#### [Written problem A]
In the free speech essay, what percentage of respondents in the 2017 Rasmussen poll believed they enjoy true freedom of expression?
#### [Written problem B]
Carry on the free speech essay, picking up after its final sentence.

===== Extracted text =====

America’s Most Cherished and Controversial Right

Ryan T. Woods on Free Speech

Of all our democratic values, Americans are most devoted to free speech. A 2015 Rasmussen poll revealed fervor for freedom of expression outstripping support for religious liberty, the independence of the press, and the right to bear arms. Ignorance forms no barrier to enthusiasm. Another survey from Annenberg found almost two in five respondents couldn’t enumerate any First Amendment rights without prompting, yet nearly half of all interviewees still named free speech as an important liberty. Without exaggeration, political historian Kent Greenawalt calls this principle “a cornerstone of liberal democracy.”

At the same time they profess these convictions, however, Americans maintain free speech has become endangered in the public square – and particularly in the university quadrangle. A 2017 Rasmussen poll found only 28% believe they enjoy true freedom of expression. Generational, racial, and partisan disparities loom large in these perceptions across party lines. Recently, Gallup asked respondents to evaluate the viability of First Amendment rights. About three in four students contend free speech remains secure. African-Americans expressed more skepticism than their peers about their right to free speech and to peaceful assembly. Democrats were more sanguine than Republicans on the status of expression. So, depending on whom you ask, this situation continues to improve or deteriorate.

===== Supplied entries =====

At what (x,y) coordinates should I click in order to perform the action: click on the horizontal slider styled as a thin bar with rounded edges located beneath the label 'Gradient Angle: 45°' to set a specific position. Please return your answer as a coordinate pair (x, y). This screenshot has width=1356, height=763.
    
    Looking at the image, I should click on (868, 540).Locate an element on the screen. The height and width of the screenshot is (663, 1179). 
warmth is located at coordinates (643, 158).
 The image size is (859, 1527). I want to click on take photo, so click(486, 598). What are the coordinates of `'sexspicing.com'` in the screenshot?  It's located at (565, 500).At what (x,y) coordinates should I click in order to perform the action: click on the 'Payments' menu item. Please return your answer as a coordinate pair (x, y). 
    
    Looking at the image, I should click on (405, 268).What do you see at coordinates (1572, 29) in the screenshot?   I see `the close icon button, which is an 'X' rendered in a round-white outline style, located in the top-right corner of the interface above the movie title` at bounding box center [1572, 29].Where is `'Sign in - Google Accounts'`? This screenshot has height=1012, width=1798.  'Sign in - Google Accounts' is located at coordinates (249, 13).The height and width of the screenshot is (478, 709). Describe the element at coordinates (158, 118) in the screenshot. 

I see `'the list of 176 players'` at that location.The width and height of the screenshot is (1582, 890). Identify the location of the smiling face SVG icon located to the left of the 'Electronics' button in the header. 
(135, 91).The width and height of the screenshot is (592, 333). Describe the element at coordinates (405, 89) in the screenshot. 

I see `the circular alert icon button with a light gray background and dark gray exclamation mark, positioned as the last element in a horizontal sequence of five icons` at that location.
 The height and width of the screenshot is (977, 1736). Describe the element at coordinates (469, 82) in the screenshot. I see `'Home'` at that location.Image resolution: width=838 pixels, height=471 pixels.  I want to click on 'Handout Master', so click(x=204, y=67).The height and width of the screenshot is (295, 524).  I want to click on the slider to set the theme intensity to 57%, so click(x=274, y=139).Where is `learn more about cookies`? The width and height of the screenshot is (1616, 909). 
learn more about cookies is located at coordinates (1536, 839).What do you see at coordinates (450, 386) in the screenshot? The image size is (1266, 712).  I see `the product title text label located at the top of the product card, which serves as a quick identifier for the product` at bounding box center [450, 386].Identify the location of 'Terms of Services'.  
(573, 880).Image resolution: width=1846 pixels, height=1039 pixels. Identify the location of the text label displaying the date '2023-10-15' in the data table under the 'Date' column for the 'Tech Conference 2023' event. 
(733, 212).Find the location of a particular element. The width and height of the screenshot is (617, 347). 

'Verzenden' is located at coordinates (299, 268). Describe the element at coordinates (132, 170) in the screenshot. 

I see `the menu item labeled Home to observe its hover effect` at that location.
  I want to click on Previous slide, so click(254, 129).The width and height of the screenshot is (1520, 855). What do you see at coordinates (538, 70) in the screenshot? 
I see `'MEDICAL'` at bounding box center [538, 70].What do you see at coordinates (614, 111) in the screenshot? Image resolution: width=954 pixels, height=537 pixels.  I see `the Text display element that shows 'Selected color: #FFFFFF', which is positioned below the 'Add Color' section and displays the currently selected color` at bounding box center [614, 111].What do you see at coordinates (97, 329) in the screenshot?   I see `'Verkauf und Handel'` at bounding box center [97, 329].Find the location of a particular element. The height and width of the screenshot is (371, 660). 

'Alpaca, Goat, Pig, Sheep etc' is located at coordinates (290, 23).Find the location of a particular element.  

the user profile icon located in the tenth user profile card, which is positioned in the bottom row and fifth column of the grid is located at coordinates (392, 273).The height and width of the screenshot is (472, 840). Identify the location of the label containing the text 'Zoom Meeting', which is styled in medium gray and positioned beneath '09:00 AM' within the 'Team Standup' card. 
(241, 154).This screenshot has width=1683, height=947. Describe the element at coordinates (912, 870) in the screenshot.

=====

#### [Exercise answer A]
28%

#### [Exercise answer B]
How can a value commanding such widespread support feel so beleaguered? And why does confidence in its security vary so radically by demographic? A convincing answer to this question must acknowledge conflicts of interpretation within popular consensus. While Americans have long regarded free speech as sacrosanct, they’ve become increasingly divided over how to define it. These differences reflect the changing culture of postwar America.

But these divisions are not simply the residue of structural realignments and social dislocation. They chart the progress of a deliberate strategy to counter the effects of cultural change by absolutizing free expression. Such “free speech fundamentalism” resists exceptions and accommodations. To understand this development on its own terms – a quasi-religious community premised on an extremist interpretation of First Amendment rights – illuminates recent tensions over America’s most cherished and controversial right. And to counter it effectively, it’s important to understand this genealogy and its strategic terrain. Like any fundamentalism, free speech fundamentalism thrives on scripted conflicts and trades in symbolic currency. To neutralize it, then, will take more than exposing its hypocrisies. If the history of religious fundamentalism teaches us anything, it will take changing the rules of the game.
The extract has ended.